[Available records]
-*-

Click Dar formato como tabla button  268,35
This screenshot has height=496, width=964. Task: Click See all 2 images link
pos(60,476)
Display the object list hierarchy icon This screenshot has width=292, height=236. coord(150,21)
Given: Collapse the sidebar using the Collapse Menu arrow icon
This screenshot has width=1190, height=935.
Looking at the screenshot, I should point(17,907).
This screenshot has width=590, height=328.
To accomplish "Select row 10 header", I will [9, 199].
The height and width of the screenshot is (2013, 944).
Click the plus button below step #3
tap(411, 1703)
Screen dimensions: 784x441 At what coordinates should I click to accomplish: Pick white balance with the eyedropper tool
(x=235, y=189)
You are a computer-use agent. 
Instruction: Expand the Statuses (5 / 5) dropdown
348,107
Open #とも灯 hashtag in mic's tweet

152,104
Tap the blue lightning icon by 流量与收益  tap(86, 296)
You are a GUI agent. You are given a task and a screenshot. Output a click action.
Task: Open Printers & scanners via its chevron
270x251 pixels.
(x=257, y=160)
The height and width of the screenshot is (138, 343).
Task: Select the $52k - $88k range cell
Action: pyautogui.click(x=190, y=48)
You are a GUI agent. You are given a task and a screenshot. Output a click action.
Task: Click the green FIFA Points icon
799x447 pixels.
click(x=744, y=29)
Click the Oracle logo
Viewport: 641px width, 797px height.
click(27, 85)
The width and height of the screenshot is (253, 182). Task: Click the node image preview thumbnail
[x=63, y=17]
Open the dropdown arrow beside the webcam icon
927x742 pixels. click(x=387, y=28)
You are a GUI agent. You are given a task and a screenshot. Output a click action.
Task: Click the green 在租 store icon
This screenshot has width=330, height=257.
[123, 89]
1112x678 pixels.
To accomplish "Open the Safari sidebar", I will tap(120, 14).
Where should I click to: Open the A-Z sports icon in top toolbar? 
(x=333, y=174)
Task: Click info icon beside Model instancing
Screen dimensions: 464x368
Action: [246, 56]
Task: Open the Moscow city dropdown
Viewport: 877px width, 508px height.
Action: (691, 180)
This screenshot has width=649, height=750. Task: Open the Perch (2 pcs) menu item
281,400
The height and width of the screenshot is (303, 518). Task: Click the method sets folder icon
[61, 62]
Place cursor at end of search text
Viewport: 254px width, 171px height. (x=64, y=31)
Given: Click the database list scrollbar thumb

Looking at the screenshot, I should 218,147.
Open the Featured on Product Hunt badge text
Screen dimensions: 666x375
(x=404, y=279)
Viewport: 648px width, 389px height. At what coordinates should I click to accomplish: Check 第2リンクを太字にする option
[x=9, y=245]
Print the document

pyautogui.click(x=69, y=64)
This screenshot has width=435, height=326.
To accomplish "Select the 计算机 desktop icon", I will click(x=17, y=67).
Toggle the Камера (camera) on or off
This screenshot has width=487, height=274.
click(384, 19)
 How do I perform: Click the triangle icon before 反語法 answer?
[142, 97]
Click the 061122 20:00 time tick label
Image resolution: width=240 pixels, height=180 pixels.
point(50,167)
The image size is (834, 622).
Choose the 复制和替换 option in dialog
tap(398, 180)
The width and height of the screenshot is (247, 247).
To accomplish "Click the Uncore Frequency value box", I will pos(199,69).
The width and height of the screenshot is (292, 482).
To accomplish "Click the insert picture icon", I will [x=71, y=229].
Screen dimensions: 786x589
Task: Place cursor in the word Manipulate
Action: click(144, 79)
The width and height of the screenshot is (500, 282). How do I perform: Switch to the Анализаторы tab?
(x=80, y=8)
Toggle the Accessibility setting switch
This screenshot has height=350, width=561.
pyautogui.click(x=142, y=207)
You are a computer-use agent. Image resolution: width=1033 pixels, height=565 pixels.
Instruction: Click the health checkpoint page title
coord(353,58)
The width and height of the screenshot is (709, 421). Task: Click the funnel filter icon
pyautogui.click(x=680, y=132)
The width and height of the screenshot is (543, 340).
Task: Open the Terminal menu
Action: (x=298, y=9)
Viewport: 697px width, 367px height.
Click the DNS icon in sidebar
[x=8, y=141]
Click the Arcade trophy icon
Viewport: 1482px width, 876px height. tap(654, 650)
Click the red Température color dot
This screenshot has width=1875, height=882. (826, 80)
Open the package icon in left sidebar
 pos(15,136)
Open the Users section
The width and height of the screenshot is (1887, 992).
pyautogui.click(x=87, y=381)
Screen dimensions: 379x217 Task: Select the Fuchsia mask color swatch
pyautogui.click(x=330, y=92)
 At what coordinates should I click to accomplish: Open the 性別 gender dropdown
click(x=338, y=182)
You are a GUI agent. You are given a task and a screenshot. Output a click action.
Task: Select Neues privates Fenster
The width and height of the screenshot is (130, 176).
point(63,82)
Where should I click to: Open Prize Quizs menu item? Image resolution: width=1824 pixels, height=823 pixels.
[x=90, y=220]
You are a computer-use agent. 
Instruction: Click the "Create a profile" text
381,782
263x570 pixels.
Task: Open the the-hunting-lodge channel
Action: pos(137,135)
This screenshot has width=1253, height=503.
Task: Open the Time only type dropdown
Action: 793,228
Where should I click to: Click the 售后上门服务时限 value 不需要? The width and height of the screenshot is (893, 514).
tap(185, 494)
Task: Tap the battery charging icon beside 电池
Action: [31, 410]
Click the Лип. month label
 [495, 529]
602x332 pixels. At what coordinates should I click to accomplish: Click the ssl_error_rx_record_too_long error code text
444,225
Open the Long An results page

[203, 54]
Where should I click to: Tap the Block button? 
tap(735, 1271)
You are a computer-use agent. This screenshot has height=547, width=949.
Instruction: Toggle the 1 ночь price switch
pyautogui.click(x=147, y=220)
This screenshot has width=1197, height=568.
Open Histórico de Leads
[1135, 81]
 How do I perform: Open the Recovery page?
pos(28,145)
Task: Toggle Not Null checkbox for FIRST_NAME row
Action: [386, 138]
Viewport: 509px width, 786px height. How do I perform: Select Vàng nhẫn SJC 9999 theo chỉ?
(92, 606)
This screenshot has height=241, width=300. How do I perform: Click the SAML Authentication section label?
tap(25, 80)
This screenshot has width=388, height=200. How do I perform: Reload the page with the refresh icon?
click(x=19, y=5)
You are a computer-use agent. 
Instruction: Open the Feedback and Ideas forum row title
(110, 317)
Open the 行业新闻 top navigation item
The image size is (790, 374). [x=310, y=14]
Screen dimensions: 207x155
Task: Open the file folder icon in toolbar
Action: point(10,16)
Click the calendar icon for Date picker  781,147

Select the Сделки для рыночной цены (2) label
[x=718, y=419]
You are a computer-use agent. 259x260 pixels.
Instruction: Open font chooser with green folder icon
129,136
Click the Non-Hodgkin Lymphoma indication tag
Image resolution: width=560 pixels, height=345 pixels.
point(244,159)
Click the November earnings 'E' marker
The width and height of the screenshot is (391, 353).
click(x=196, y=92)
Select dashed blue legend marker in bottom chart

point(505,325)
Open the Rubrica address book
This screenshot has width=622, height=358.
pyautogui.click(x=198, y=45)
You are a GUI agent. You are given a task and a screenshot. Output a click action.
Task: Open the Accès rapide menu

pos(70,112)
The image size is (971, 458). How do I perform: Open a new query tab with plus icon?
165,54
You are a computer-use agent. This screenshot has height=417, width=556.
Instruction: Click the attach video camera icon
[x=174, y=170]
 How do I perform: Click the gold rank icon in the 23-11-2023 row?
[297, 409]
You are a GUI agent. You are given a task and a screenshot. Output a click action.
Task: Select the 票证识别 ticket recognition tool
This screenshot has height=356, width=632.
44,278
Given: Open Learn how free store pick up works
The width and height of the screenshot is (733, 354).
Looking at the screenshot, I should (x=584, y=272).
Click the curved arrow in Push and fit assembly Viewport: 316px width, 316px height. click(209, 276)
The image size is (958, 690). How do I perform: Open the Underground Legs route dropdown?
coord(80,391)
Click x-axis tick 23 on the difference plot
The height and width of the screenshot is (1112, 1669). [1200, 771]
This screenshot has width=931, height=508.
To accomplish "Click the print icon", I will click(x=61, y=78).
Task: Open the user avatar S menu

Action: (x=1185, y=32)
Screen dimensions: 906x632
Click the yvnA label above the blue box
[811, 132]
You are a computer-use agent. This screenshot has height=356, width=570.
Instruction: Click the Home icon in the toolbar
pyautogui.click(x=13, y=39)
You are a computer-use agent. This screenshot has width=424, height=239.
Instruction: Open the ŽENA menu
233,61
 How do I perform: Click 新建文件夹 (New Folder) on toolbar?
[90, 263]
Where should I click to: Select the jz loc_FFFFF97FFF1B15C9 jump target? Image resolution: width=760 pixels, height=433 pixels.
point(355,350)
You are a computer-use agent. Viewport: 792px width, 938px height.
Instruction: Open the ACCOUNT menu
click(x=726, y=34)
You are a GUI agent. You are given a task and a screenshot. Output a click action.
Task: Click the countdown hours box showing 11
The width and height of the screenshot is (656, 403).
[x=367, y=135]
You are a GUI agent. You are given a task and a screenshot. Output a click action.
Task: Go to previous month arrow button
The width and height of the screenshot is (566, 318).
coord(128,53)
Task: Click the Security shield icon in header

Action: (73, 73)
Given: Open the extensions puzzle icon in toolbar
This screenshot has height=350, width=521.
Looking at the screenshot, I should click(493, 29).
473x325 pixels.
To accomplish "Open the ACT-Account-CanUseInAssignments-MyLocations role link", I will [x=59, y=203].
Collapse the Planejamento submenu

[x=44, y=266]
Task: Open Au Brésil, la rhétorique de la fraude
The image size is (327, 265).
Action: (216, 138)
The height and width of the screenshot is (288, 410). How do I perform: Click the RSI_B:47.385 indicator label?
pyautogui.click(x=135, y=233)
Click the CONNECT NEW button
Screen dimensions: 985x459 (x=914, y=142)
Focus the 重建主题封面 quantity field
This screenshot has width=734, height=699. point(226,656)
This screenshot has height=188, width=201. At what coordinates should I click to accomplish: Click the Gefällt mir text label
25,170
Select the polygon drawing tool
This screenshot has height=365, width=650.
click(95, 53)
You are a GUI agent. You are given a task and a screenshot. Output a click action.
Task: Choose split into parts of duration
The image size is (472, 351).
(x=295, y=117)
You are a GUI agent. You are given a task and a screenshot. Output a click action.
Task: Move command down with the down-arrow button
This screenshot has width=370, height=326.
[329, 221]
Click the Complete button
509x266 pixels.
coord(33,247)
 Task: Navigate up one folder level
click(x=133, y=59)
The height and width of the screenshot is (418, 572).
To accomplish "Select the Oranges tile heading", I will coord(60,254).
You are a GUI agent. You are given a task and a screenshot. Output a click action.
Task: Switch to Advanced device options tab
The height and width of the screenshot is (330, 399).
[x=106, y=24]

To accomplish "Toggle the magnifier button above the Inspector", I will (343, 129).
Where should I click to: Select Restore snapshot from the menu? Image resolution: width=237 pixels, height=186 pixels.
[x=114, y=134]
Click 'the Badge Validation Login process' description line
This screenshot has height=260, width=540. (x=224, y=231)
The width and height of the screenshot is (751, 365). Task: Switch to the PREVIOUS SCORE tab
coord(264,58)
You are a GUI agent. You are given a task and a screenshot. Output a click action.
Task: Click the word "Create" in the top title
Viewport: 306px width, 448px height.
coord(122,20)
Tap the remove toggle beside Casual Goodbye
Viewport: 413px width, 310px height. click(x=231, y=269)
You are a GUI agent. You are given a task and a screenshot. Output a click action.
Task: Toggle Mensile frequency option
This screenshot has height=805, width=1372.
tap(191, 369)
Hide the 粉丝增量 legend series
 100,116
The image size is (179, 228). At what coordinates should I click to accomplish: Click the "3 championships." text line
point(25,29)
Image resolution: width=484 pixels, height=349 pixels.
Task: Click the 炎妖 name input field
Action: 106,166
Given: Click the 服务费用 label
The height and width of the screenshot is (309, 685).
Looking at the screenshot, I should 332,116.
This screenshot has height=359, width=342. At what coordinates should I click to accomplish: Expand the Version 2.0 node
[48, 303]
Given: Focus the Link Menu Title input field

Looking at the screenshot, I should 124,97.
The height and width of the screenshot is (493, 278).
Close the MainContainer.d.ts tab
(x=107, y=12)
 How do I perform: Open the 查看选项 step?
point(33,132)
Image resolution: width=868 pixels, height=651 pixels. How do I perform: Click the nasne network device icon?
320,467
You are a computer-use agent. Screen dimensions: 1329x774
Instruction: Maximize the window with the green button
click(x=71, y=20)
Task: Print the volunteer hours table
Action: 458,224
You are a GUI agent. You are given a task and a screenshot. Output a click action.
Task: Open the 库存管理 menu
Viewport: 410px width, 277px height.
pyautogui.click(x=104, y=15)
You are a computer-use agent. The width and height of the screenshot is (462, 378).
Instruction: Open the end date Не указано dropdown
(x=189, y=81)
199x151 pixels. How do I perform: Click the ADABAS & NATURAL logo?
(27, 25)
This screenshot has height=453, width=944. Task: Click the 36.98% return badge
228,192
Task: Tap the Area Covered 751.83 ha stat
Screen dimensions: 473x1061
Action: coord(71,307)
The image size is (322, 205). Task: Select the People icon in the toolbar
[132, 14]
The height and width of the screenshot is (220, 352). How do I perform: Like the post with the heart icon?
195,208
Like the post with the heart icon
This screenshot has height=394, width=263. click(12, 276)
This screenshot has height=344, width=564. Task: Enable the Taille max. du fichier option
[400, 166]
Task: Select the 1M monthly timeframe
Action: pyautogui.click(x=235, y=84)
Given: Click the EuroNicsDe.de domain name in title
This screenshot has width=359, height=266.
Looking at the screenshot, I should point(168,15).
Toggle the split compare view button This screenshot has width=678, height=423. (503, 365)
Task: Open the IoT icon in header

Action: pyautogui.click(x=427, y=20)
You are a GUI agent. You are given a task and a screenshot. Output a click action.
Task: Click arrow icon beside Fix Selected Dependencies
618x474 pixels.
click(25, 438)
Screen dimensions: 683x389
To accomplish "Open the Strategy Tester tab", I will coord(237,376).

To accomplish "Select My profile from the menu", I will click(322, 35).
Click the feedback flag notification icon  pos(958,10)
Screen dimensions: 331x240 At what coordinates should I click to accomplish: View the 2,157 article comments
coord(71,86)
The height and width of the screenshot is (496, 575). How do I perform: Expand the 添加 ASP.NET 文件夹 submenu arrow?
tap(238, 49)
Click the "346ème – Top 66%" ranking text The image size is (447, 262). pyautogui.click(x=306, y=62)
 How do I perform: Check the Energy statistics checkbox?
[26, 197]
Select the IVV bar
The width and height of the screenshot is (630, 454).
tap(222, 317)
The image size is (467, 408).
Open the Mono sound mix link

-*-

[What to produce] Filter the lines above, keeping and copying those that contain "split".

[Task output]
Task: Choose split into parts of duration
Toggle the split compare view button This screenshot has width=678, height=423. (503, 365)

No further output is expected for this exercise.